Belatedly Annotating Kaddish

Here’s an interesting curio sent on to us by Micah Berul, one of Allen’s ex-students from Brooklyn College, who writes: “Going through some old things, (I) came across an essay on “Kaddish” (that) I wrote while a student of Allen’s…in 1995 or 1996, in his class, “A Literary History of the Beat Generation”” (Editor’s note: Allen taught classes under this heading both at NAROPA and at Brooklyn, most notably, in 1987 in Brooklyn, along with a reading series under that title). Micah goes on: “He was kind enough to mail me my essay back after the semester ended with his handwritten comments. As you can see, he seemed to like it. It’s written to him, addressing him as “you”, which you won’t see in (very) many essays on Kaddish”. “An intelligent, sympathetic evaluation”, Allen declares, “of the theistic/non theistic split of mind (in the poem)”. Micah Berul is currently a labor lawyer living in San Francisco.
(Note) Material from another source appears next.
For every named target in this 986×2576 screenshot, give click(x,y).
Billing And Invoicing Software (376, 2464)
Dear Mikah (sic), Sorry to return this so late, & to have got your 2 notes & not replied before – overwhelming mass of paperwork, 4 CD Holy Soul box set of CDs – new Poem book last year, paperback Howl Annotated & Journals Mid-Fifties – all out now.
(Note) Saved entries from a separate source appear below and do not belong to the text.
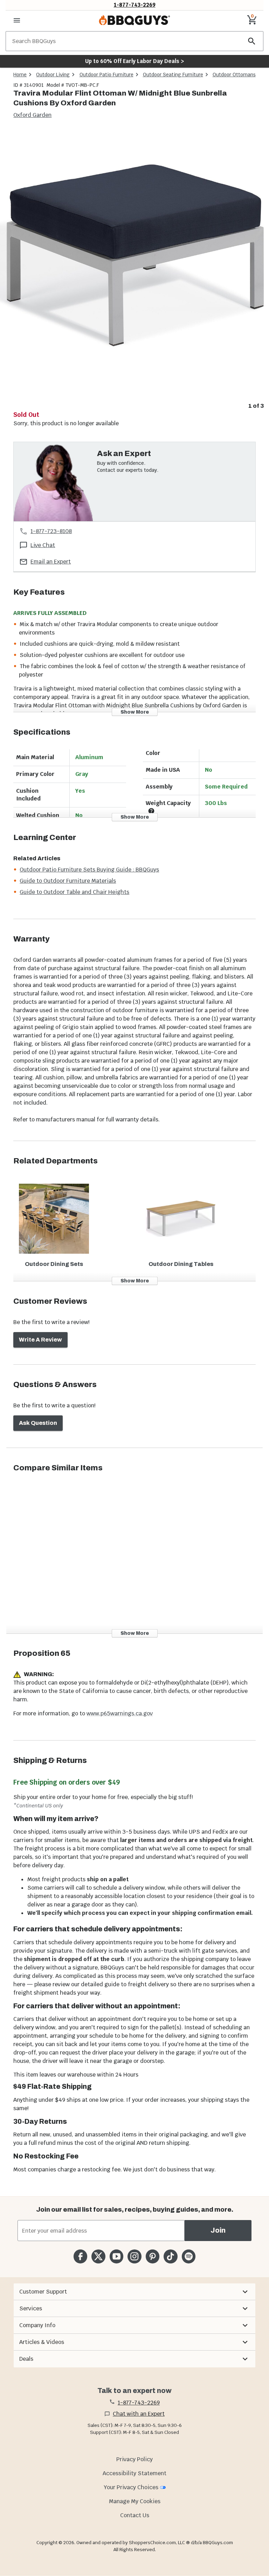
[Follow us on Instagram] (134, 2256)
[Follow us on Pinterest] (152, 2256)
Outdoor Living (53, 74)
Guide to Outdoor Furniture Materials (68, 880)
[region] (134, 270)
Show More (134, 712)
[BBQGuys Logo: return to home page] (134, 20)
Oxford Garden (32, 115)
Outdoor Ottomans (234, 74)
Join (218, 2230)
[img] (134, 265)
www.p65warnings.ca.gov (120, 1713)
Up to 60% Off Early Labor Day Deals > (134, 61)
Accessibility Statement (134, 2473)
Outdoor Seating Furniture (173, 74)
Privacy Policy (134, 2459)
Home (20, 74)
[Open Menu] (17, 20)
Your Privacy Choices (131, 2487)
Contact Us (134, 2515)
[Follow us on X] (98, 2256)
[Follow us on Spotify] (188, 2256)
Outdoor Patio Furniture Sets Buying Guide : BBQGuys (89, 869)
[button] (134, 2291)
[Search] (252, 41)
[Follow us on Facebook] (80, 2256)
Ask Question (38, 1423)
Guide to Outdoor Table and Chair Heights (74, 892)
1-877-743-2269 (135, 4)
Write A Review (40, 1340)
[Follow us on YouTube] (116, 2256)
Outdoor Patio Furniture (106, 74)
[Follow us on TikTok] (170, 2256)
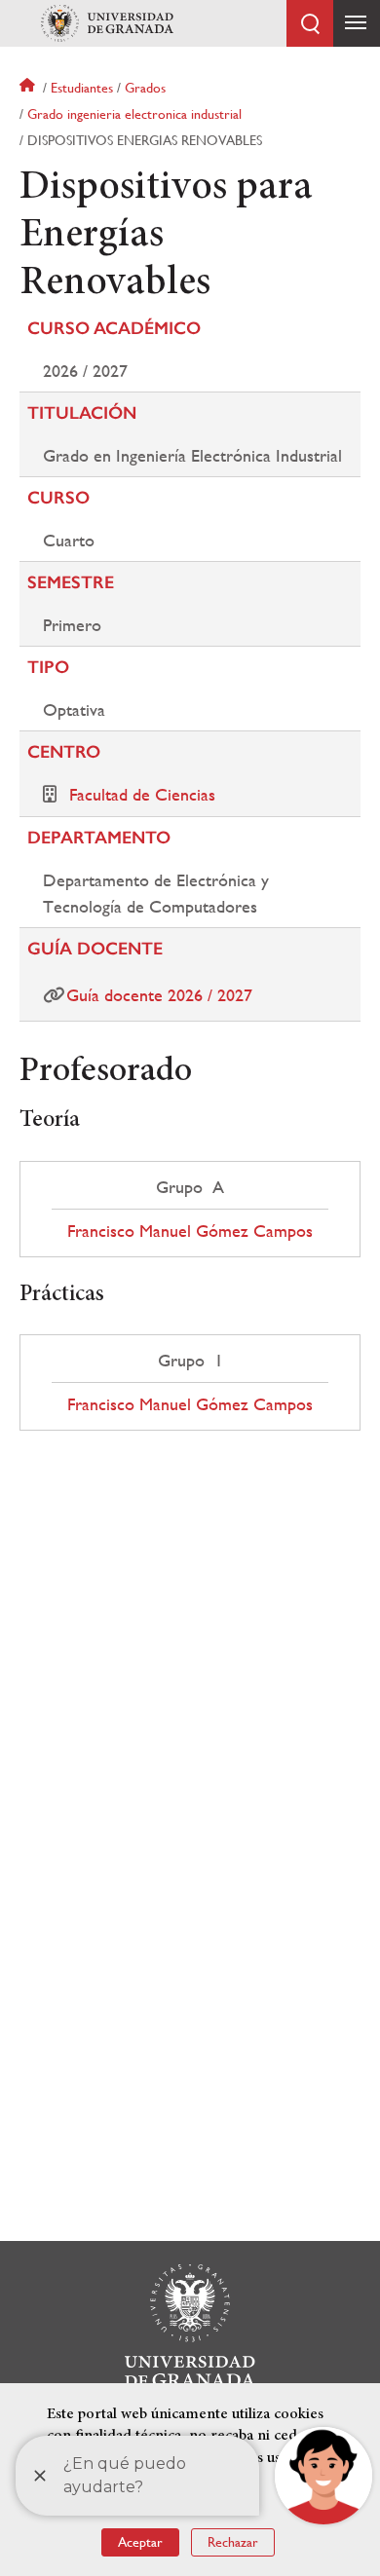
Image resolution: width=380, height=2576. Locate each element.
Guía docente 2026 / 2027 (159, 995)
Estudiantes (82, 87)
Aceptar (140, 2542)
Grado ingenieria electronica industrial (134, 114)
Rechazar (233, 2542)
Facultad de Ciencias (142, 794)
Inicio (29, 87)
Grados (145, 87)
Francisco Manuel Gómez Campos (190, 1231)
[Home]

this is an intelligent & sympathetic evaluation of the theistic/nontheistic split of mind in Kaddish Poem Thanks, Allen Ginsberg, 3/27/94

Well, more overtly factual, palpable rather than Idea.

(left margin)
the passage ” O Russian faced, woman on the grass,” has classical elegance poetical construction like Tennyson etc.

bottom : see also Father Death Blues in Poem Don’t Grow Old 1976.

“God’s perfect Darkness”

ok

near (this is a near Buddhist notion)

yes a touch of conventional Theism, or traditional theistic language here.

or transgressing literary convention, and making the transgression “sacred.”